筒井:出版後、いろんな場所でこの表紙を目にするたびに、その威力を何度も再確認したなー。どこに置かれていてもともかく目を引くし、一度みたら忘れられない。「顔のイラストが表紙のデザインの本」って説明ができる。ひとことで伝わるデザインの強さを体感したよ。

関口:これは友人の発言のパクリというか、、、もろに影響を受けた部分なのだけど、「サムネイルの壁にどう立ち向かうか」っていうのを、とある黄色い猫言っていたんですよ。2012年時点で。
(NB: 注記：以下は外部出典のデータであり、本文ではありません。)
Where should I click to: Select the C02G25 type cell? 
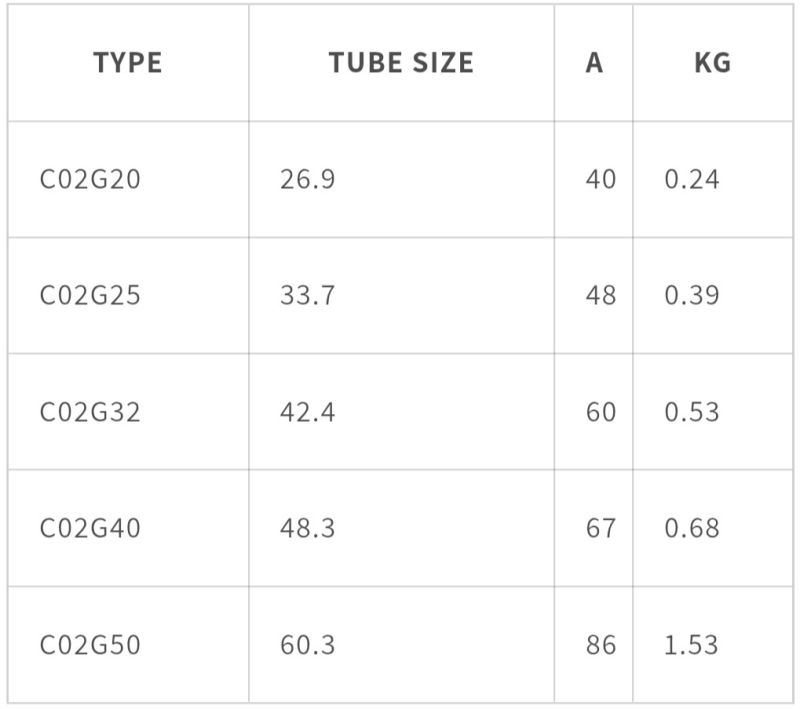pos(90,296)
たとえば、田中一光さんの作品を画像検索すると時代性もあってポスターが大量にでてくるんだけど、それが、検索結果画面上でも、ものすごい強い。それがいま面白いですねって話をして。当時はまだ彼とは距離感もあったけど、同世代の抜きん出た人のその発言がすごく引っかかっていて。
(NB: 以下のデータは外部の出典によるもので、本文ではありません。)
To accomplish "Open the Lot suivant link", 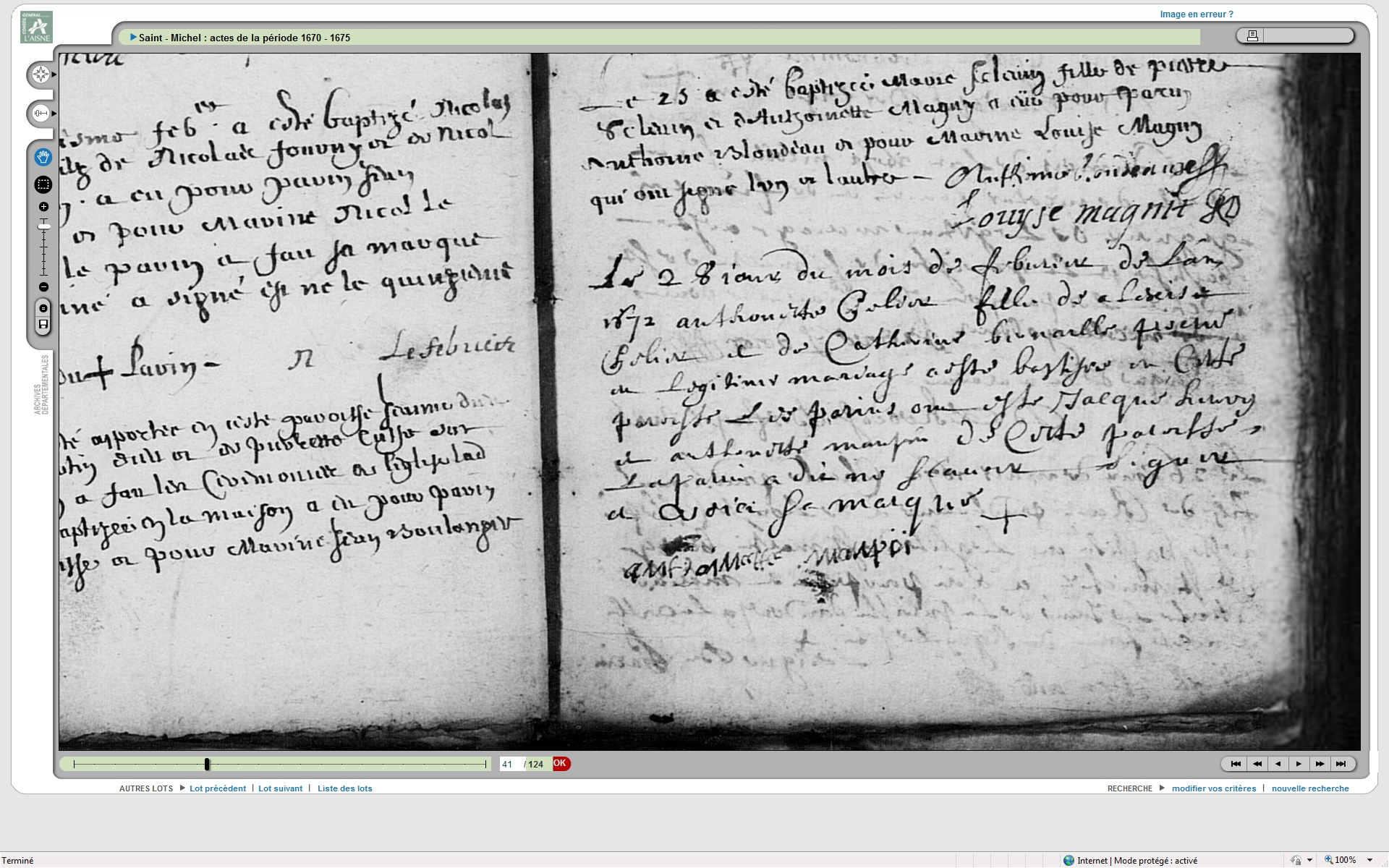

で、この仕事をやるなかで、もうほんとに絶対に売れてほしかった(笑)から、「書店で目立つのは当然、Amazonとかネット上でも抜群に“手にとって”もらいたい」というのがあって。サムネイルに埋もれても、というか埋もれるからこそ目立つデザインにしたいというのは意識してた。

どストレートな日の丸構図、周囲の余白をかなり多めに、要素も絞って(オビも取らせていただいた)、可読性高く。小さくサムネイル画像にされても、平積みになっても、目立って、かつ、良さが伝わってほしかった。のです。

筒井:ただ、出版した直後から順調に売れたわけではなかったよね。編集さんから「書店での動きが良い」という話を聞かせてもらって、それはつまり内容を見た人が良いと思ってくれたということだから、もう十分嬉しかったんだけど。Amazonでの売れ行きはそこまで良いわけではなかった。話題にもなってなかったと思う。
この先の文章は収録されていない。